The Pandy Inn, located in the village of Dorstone in the Golden Valley, was built in 1140 and keeps many of its traditional features to this day.

 

The Pandy Inn in the 19th century

The Pandy Inn in the 19th century

The front of the pub is still the original, while the majority of the rest of the building dates back to the 16th century.

Landlady Lisa Aubrey-Cosslett, who was a teacher in Portsmouth prior to moving to the area in 2016, decided she wanted to buy a pub with her chef husband James and looked around the country for one.

Ephraim Pikes who bought the pub in the 19th century

Ephraim Pikes who bought the pub in the 19th century

She said they had a long list of about 60 options before finding the hidden gem in the Golden Valley.

"We looked in all sorts of places: Cornwall, Devon, west Wales, the Shetland Islands, the Lake District. Then we came through Shropshire and into Herefordshire, happened upon this beautiful place and stopped looking."

"We drove into the village and just thought this is absolutely beautiful, then set foot in the pub and that was it. We just felt that this was home."

The Pandy Inn benefits from passing trade in the summer through the area's great walking routes and rolling countryside.
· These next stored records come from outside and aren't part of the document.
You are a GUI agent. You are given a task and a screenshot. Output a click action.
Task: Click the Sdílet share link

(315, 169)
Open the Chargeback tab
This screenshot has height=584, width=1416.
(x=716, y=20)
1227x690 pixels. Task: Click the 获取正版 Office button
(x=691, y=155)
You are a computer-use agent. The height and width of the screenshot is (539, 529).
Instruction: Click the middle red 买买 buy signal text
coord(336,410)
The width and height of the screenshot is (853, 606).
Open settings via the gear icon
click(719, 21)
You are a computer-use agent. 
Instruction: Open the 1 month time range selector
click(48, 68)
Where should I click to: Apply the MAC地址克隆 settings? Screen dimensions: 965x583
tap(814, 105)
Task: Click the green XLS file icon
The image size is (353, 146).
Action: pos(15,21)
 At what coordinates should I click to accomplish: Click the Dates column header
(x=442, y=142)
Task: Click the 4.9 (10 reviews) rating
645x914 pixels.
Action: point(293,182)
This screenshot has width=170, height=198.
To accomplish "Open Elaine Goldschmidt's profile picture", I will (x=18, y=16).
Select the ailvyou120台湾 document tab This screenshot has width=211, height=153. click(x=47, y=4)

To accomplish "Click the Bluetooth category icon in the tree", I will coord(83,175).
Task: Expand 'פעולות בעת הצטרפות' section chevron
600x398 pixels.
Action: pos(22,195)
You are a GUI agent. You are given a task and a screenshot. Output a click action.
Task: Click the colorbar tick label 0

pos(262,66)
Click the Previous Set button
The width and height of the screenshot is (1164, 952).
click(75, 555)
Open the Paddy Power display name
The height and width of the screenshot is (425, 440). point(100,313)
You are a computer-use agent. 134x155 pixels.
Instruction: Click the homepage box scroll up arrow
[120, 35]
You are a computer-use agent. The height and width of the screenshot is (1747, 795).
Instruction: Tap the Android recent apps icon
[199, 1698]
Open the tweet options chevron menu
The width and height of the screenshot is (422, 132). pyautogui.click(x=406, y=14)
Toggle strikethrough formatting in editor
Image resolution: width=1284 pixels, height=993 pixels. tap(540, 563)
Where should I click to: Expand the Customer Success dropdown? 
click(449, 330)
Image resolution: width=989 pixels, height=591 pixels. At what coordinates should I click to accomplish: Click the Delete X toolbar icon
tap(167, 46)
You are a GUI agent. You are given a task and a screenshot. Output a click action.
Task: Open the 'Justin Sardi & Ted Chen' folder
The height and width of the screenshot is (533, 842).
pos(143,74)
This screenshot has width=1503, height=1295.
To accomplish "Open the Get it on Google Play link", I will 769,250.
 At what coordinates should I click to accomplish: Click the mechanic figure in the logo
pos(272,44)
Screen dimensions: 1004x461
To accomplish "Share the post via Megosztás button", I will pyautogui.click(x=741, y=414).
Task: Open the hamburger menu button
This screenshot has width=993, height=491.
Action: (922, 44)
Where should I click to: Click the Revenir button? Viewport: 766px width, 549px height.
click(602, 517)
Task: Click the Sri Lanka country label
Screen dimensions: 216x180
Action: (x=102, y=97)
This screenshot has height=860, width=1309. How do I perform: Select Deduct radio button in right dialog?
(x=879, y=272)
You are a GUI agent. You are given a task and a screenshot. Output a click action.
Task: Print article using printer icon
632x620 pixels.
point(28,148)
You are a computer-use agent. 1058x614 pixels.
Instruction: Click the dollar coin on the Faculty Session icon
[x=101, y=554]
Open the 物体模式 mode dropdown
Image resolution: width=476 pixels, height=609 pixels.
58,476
Mrs Aubrey-Cosslett said: "We get a lot of people who come back every year for their walking holidays who fall in the love with the place just like I did.

"We get people from cities like Bristol, Birmingham and London coming back here every year and it's great seeing familiar faces."

The Pandy Inn in the late 1980s

The Pandy Inn in the late 1980s

As with every hospitality venue, the pub was hut hard by the Covid pandemic, but found a way to diversify to navigate through the crisis.

Mrs Aubrey-Cosslett, who is also on the parish council, took it upon herself to start a delivery service to help people around the village who couldn't get out. They also started to make home made pizzas for people to takeaway.

She said: "Luckily, we had just invested in a pizza oven before lockdown hit.

"The pizzas proved really popular; they went down a storm.

The pub also contacted artisan baker Alex Gooch to help deliver his home-made bread

She said: "Obviously, he had lost a lot of his custom with the restaurants being shut aswell.

"We got Alex to deliver bread to us and we often ended up delivering 70-80 loaves a week to the local community."

The pub, that won the Hereford Times' Community Pub of the Year award in 2018, makes it a priority to turn itself into a community hub for the area.

Mrs Aubrey-Cosslett believes this is vital to the survival of any small village pub.

She said: "Since we took over the pub in 2015, that has definitely been our main focus, to make everyone feel a part of it, to stand out from the much bigger competition in surrounding towns and cities.

"We try to make the pub not only a nice place to come and have a drink, but a hub for the whole community."